# WORK TO BE COMPLETED
Produce a word-for-word copy of the data below.

# Dataset entries
↓
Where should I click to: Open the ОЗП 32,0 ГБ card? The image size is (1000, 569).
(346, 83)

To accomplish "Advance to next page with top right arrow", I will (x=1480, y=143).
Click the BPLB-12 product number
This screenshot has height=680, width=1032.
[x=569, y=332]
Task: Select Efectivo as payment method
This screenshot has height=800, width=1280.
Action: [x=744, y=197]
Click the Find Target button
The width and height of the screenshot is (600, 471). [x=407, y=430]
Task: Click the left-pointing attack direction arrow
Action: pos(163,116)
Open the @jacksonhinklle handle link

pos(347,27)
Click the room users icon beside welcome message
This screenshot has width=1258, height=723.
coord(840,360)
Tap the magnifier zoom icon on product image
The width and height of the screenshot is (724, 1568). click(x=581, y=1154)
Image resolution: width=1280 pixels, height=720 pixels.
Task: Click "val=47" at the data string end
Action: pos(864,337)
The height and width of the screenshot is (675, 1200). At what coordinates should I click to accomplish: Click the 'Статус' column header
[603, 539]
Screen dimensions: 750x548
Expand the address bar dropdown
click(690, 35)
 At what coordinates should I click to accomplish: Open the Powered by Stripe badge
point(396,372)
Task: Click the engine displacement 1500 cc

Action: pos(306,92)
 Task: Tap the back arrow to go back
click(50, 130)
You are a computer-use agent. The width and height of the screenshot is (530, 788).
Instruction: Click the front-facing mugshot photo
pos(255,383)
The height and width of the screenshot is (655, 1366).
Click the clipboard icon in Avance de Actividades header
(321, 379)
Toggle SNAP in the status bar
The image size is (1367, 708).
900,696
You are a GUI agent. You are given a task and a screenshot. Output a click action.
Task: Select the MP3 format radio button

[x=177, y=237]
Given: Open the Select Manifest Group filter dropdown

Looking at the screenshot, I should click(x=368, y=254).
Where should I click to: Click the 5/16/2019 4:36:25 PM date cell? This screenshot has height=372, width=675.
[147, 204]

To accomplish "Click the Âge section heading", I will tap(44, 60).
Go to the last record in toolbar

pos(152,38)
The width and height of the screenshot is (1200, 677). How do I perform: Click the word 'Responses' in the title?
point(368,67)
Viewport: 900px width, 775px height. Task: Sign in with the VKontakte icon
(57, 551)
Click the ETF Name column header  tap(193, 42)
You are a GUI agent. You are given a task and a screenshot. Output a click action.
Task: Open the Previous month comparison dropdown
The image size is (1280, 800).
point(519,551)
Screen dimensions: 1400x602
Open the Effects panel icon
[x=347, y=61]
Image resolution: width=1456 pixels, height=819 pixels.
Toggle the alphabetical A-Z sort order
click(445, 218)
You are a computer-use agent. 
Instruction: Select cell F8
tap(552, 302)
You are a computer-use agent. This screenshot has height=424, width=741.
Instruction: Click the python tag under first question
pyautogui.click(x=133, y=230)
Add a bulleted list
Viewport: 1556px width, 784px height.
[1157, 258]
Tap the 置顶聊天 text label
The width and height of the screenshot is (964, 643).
↑
# ANSWER TO THIS TASK
Where should I click to: Open the ОЗП 32,0 ГБ card? The image size is (1000, 569).
(346, 83)

To accomplish "Advance to next page with top right arrow", I will (x=1480, y=143).
Click the BPLB-12 product number
This screenshot has height=680, width=1032.
[x=569, y=332]
Task: Select Efectivo as payment method
This screenshot has height=800, width=1280.
Action: [x=744, y=197]
Click the Find Target button
The width and height of the screenshot is (600, 471). [x=407, y=430]
Task: Click the left-pointing attack direction arrow
Action: pos(163,116)
Open the @jacksonhinklle handle link

pos(347,27)
Click the room users icon beside welcome message
This screenshot has width=1258, height=723.
coord(840,360)
Tap the magnifier zoom icon on product image
The width and height of the screenshot is (724, 1568). click(x=581, y=1154)
Image resolution: width=1280 pixels, height=720 pixels.
Task: Click "val=47" at the data string end
Action: pos(864,337)
The height and width of the screenshot is (675, 1200). At what coordinates should I click to accomplish: Click the 'Статус' column header
[603, 539]
Screen dimensions: 750x548
Expand the address bar dropdown
click(690, 35)
 At what coordinates should I click to accomplish: Open the Powered by Stripe badge
point(396,372)
Task: Click the engine displacement 1500 cc

Action: pos(306,92)
 Task: Tap the back arrow to go back
click(50, 130)
You are a computer-use agent. The width and height of the screenshot is (530, 788).
Instruction: Click the front-facing mugshot photo
pos(255,383)
The height and width of the screenshot is (655, 1366).
Click the clipboard icon in Avance de Actividades header
(321, 379)
Toggle SNAP in the status bar
The image size is (1367, 708).
900,696
You are a GUI agent. You are given a task and a screenshot. Output a click action.
Task: Select the MP3 format radio button

[x=177, y=237]
Given: Open the Select Manifest Group filter dropdown

Looking at the screenshot, I should click(x=368, y=254).
Where should I click to: Click the 5/16/2019 4:36:25 PM date cell? This screenshot has height=372, width=675.
[147, 204]

To accomplish "Click the Âge section heading", I will tap(44, 60).
Go to the last record in toolbar

pos(152,38)
The width and height of the screenshot is (1200, 677). How do I perform: Click the word 'Responses' in the title?
point(368,67)
Viewport: 900px width, 775px height. Task: Sign in with the VKontakte icon
(57, 551)
Click the ETF Name column header  tap(193, 42)
You are a GUI agent. You are given a task and a screenshot. Output a click action.
Task: Open the Previous month comparison dropdown
The image size is (1280, 800).
point(519,551)
Screen dimensions: 1400x602
Open the Effects panel icon
[x=347, y=61]
Image resolution: width=1456 pixels, height=819 pixels.
Toggle the alphabetical A-Z sort order
click(445, 218)
You are a computer-use agent. 
Instruction: Select cell F8
tap(552, 302)
You are a computer-use agent. This screenshot has height=424, width=741.
Instruction: Click the python tag under first question
pyautogui.click(x=133, y=230)
Add a bulleted list
Viewport: 1556px width, 784px height.
[1157, 258]
Tap the 置顶聊天 text label
The width and height of the screenshot is (964, 643).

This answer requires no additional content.